Comédie
dramatique de Harold Pinter, mise en scène de Mitch Hooper,
avec Alexis Victor (Anatole de Bodinat en alternance), Delphine
Lalizout, Sacha Petronijevic et, Rodolphe Delalaine.
L'intrigue de "Trahisons" de Harold Pinter est universellement
connue : l'histoire d'une liaison à rebours selon le
schéma traditionnel du triangle amoureux bourgeois, la
femme, la mari et l'amant.
De même pour son verbe, une langue simple et économe
bardée de mots orphelins ou de pronoms interrogatifs,
fréquents chez les auteurs anglo-saxons, qui paraissent
superfétatoires et s'avèrent essentiels, pour
tracer des dialogues vifs, mais factuels et d'une banalité
extrême sous lesquels gît un riche sous texte dont
l'extraction incombe aux comédiens.
Dans cette brillante et caustique comédie dramatique
qui raconte une histoire de manière fragmentaire, comme
s'il délivrait quelques morceaux d'un puzzle déjà
commencé par le spectateur, Harold Pinter illustre l'ambiguïté
des relations humaines, même éphémères,
qui laissent cependant toujours une trace indélébile
et décline la trahison au pluriel dans ce qu'elle a d'universel,
d'inexorable et de contingent à l'homme.
La trahison, au sens large du terme, est protéiforme
et s'exerce tous azimuts à l'encontre des autres comme
de soi-même. Illusion, mensonge, lâcheté,
tromperie, reniement, omission, simulacre, seul son nom change.

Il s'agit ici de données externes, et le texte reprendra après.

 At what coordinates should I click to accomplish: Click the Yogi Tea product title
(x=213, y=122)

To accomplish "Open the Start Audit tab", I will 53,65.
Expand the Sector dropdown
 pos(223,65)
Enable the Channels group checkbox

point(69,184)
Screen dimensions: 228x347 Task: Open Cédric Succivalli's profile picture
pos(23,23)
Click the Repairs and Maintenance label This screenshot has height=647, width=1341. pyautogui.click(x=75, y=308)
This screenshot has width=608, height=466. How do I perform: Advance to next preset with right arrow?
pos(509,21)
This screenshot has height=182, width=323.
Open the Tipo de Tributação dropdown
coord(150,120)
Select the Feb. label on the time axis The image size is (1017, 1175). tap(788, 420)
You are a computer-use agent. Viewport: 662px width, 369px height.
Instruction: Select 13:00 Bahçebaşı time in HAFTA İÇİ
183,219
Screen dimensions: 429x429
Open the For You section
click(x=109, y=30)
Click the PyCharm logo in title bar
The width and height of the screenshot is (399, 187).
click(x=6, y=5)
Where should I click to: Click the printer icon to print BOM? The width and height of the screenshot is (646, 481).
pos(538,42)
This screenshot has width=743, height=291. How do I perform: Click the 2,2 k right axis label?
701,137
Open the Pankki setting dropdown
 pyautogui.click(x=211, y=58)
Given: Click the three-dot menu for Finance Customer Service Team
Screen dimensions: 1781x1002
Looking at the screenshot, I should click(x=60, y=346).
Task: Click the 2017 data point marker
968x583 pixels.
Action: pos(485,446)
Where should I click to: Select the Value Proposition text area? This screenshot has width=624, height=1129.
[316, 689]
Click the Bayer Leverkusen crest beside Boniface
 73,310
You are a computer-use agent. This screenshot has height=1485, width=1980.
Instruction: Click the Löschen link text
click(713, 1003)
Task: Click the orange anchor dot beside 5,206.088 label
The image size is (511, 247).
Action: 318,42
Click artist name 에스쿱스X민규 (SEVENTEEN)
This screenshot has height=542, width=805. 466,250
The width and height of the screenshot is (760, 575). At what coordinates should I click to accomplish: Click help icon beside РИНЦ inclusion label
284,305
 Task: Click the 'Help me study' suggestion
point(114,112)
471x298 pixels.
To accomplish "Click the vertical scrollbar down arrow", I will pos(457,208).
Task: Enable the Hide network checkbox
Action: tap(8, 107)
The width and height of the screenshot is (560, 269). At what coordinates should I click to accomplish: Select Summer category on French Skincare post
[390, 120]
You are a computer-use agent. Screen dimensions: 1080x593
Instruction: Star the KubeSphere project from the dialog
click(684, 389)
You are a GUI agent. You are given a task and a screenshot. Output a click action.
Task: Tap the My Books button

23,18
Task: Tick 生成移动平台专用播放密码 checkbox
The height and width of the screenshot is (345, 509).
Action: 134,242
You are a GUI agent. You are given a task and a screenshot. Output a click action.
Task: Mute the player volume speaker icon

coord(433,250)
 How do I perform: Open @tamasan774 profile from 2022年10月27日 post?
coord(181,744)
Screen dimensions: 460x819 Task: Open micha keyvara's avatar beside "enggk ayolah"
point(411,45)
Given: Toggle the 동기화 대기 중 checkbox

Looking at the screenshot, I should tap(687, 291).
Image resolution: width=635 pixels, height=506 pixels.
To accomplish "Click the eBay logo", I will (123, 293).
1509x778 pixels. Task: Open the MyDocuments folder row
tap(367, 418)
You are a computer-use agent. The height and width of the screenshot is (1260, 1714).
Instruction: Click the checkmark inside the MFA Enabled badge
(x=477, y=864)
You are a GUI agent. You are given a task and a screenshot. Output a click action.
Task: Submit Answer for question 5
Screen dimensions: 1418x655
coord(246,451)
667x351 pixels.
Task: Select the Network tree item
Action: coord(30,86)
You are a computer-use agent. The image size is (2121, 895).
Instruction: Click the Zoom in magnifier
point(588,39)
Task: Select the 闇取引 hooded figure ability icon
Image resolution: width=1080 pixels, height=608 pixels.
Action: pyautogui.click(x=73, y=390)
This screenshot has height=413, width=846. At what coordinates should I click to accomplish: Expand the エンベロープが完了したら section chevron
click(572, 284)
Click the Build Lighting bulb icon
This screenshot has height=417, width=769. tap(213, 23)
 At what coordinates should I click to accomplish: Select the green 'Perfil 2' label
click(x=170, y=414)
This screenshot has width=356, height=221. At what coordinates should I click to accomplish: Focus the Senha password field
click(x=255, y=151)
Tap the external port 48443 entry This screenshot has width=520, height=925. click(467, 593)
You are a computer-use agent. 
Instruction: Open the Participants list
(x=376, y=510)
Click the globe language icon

Et les protagonistes, à la limite du dédoublement
de personnalité, l'assument tant bien que mal dans ce
cercle d'amis policés qui ne se départissent pas
de leur self-control et relèguent leurs affects, souvent
misérables au yeux de l'auteur, à l'arrière-plan.
Du coup, la réalité est également à
géométrie variable ce que révèle
la confrontation par le biais du souvenir ou de l'évocation.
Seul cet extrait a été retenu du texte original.